Opfer

Ein weißer ehemalige Google-Mitarbeiter sieht sich diskriminiert - ein Paradebeispiel eingebildeter Diskriminierung

  • Simon Poelchau
  • Lesedauer: 2 Min.

James Damore wäre so gerne ein Opfer. Deswegen verklagt er seinen ehemaligen Arbeitgeber, den Internetriesen Google. Doch wer jetzt glaubt, dass es sich dabei um einen gerechten (Klassen-)kampf eines Davids Damore gegen den Goliath Google handelt, der irrt.

Stattdessen ist Damores Klage ein wunderbares Beispiel, warum der streitbare slowenische Philosoph Slavoj Žižek es für problematisch hält, dass sich bei linken Diskussionen über Diskriminierung und Unterdrückungsmechanismen alle angeblich auf eine Opferposition berufen. Denn »selbst die Anhänger der Alt-Right-Bewegung, die sich über den Terror linksliberaler Political Correctness beschweren, stellen sich mittlerweile als Beschützer einer bedrohten Minderheit dar«, schrieb Žižek.

------------------------------------

Schreibaufgabe A — Aus welchem Land kommt der Philosoph Slavoj Žižek laut dem Artikel über Damores Klage gegen Google?
Schreibaufgabe B — Schreib den Artikel über Damores Klage gegen Google im Anschluss an das Žižek-Zitat weiter.
Die Zeilen danach stammen aus einer anderen Quelle.

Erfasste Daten
------------------------------------

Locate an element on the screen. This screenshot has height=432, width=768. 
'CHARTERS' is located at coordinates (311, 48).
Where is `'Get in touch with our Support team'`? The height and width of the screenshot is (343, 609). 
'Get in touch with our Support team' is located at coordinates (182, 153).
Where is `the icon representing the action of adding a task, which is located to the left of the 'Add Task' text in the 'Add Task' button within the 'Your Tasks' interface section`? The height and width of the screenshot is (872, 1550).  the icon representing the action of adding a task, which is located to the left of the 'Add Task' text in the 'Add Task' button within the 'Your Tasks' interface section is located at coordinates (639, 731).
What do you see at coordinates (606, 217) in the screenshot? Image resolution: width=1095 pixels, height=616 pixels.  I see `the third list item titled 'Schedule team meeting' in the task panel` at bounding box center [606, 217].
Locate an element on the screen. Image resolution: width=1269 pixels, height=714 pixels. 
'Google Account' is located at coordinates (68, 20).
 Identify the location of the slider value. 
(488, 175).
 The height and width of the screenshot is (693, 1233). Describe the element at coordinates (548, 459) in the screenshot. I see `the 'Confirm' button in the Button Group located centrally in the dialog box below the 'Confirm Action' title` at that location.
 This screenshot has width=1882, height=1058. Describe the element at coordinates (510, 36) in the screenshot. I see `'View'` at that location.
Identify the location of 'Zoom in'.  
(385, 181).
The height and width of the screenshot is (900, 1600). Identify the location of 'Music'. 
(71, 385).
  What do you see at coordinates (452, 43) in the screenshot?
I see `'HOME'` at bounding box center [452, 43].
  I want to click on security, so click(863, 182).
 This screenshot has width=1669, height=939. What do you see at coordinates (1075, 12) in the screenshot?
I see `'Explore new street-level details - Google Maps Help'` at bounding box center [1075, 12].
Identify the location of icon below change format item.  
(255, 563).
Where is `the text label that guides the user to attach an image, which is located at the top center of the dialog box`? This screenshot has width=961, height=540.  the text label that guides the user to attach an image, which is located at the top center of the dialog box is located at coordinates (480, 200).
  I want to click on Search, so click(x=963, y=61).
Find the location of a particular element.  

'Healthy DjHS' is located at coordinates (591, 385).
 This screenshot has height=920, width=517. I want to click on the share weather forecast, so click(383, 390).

------------------------------------

Deine Antwort A — Aus Slowenien.

Deine Antwort B —
Nun fühlt Damore sich durch die Kündigung von Google als konservativer, weißer Mann diskriminiert. Der Konzern wende »illegale Einstellungsquoten an, um den erwünschten Prozentsatz von Frauen und bevorzugten Minderheiten zu erfüllen«, heißt es in der am Montag öffentlich gemachten Klage.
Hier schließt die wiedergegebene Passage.